TL;DR
- On arm64 the negative-branch check typically compiles to a single-bit test + branch (e.g.,
TBNZon the sign bit). On amd64 it's a flags-setting ALU instruction (TESTQ) followed by a conditional jump and an unconditional jump. - We'll compile and disassemble a small toy program written in Go.
- A simple micro-benchmark suggests that in this toy program the conditional itself costs very little compared to everything around it. In real code predictability usually matters more than the exact encoding of the branch.
The toy program
We'll keep the program trivial on purpose: call getNumber(), branch on x < 0, print, done. Since we're targeting 64-bit GOARCH values (arm64 and amd64), int is 64-bit and the sign bit we care about is bit 63.
Install the latest Go version. I've used v1.25.4 here. Then save this main program into a directory.
main.go:
package main
import (
"fmt"
"math/rand"
)
func getNumber() int { return int(int64(rand.Uint64())) }
func main() {
x := getNumber()
if x < 0 {
fmt.Println("branch")
return
}
fmt.Println("main")
}
Build a version with and without inlining/optimisations for both architectures. The unoptimised one uses gcflags to:
- Disable inlining with
-l - Disable most optimisations with
-N
These flags are passed to go tool compile at build time. See compile cmd docs for full list of flags and background info.
# arm64
GOARCH=arm64 go build -o bin/main_arm64_optimised .
GOARCH=arm64 go build -gcflags='all=-N -l' -o bin/main_arm64_unoptimised .
# amd64
GOARCH=amd64 go build -o bin/main_amd64_optimised .
GOARCH=amd64 go build -gcflags='all=-N -l' -o bin/main_amd64_unoptimised .
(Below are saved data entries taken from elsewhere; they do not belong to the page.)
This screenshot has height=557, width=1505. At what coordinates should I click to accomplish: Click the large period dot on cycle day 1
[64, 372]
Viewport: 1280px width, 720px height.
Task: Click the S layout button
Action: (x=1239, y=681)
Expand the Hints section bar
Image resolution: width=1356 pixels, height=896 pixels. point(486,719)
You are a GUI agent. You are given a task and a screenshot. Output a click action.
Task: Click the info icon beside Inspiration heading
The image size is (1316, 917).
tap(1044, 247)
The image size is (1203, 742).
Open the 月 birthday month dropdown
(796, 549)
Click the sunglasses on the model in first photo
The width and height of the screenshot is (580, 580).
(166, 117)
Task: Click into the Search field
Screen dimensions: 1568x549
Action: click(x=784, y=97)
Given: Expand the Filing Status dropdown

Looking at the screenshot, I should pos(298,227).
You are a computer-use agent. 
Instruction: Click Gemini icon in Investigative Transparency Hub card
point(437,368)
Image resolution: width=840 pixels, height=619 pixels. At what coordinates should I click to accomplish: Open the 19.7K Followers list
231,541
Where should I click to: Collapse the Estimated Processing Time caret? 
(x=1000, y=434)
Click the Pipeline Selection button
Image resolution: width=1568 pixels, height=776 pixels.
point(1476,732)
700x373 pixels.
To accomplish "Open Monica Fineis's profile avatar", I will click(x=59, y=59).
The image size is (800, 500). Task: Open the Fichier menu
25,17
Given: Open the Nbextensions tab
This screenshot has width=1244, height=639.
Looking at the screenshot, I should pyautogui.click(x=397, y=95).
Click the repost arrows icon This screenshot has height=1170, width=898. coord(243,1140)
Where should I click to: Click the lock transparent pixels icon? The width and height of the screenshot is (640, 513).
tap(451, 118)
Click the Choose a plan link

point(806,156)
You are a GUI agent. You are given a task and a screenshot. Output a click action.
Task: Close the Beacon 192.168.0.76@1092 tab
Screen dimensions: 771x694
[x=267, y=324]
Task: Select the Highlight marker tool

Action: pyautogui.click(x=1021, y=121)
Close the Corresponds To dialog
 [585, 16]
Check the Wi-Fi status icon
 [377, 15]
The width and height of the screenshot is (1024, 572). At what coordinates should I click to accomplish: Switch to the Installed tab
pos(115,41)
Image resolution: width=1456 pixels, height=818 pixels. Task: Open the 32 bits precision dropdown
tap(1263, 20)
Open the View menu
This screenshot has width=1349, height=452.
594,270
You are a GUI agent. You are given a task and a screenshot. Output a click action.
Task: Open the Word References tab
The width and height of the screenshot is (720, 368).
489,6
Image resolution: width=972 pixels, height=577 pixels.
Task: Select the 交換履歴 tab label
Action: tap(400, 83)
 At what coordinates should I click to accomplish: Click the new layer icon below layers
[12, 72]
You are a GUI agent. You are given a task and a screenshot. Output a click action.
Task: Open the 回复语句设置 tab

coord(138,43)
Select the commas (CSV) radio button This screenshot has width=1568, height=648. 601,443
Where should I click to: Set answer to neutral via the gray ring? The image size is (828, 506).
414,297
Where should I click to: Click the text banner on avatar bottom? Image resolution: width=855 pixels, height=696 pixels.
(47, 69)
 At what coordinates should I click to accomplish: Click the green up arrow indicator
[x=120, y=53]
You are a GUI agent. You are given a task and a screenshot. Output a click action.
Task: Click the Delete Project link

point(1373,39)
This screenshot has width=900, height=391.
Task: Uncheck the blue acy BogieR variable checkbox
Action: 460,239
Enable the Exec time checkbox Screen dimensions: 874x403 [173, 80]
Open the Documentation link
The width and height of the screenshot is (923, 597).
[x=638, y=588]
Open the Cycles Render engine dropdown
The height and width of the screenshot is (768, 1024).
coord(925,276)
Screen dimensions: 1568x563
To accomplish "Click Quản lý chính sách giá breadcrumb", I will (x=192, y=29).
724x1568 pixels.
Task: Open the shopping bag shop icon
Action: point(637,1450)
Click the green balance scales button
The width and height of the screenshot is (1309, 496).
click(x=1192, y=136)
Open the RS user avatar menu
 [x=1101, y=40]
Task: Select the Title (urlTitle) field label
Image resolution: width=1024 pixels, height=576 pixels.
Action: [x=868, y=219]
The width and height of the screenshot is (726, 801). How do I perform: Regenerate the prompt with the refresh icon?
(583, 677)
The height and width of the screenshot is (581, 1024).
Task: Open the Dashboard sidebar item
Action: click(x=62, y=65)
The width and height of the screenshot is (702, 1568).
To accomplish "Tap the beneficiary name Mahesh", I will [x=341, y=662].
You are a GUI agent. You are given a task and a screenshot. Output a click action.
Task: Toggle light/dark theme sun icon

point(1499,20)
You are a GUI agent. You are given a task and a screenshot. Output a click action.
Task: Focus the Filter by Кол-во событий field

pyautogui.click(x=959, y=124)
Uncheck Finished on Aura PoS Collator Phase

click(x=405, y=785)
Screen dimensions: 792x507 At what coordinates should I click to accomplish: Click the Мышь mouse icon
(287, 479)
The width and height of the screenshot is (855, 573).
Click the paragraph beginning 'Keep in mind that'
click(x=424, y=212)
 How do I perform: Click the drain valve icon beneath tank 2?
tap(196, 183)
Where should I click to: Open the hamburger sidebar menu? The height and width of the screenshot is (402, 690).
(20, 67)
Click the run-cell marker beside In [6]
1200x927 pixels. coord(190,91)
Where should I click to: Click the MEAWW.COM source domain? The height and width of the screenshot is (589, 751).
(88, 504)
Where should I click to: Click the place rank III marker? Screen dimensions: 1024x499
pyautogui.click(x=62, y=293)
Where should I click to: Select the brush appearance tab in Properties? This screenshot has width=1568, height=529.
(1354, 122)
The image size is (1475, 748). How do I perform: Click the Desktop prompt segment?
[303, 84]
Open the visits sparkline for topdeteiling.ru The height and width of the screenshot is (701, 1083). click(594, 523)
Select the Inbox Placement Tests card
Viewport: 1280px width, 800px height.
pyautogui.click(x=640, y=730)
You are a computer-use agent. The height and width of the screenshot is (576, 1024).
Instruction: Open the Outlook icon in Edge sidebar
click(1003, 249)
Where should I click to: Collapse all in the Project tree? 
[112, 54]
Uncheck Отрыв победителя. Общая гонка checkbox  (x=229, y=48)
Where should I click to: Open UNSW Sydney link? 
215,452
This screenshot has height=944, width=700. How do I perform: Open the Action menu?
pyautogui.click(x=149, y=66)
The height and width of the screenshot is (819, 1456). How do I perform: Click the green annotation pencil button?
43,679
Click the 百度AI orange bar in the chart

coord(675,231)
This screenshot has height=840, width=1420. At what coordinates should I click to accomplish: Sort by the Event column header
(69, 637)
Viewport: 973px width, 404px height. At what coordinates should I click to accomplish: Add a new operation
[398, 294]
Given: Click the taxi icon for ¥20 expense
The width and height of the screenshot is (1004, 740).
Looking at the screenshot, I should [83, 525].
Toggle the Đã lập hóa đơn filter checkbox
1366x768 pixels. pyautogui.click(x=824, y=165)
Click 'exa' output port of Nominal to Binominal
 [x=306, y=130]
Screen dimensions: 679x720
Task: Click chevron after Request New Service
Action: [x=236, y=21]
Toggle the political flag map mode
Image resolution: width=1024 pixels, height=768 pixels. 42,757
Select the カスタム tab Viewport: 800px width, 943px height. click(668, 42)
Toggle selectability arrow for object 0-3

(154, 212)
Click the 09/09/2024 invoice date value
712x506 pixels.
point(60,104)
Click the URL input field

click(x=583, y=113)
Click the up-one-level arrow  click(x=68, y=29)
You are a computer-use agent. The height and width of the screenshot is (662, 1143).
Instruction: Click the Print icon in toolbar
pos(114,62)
Side note, read this post by Dave Cheney if you're interested how the mid-stack inlining works in Go!
Disassemble the things
Recall that our main point of interest is in line 12:
if x < 0 { ... }
ARM64 disassembly
Let's first disassemble the unoptimised arm64 binary, by outputting the main symbols only.
go tool objdump -s main.main bin/main_arm64_unoptimised
This yields the following:
main.go:12 0x1000bc540 b7f80040 TBNZ $63, R0, 2(PC)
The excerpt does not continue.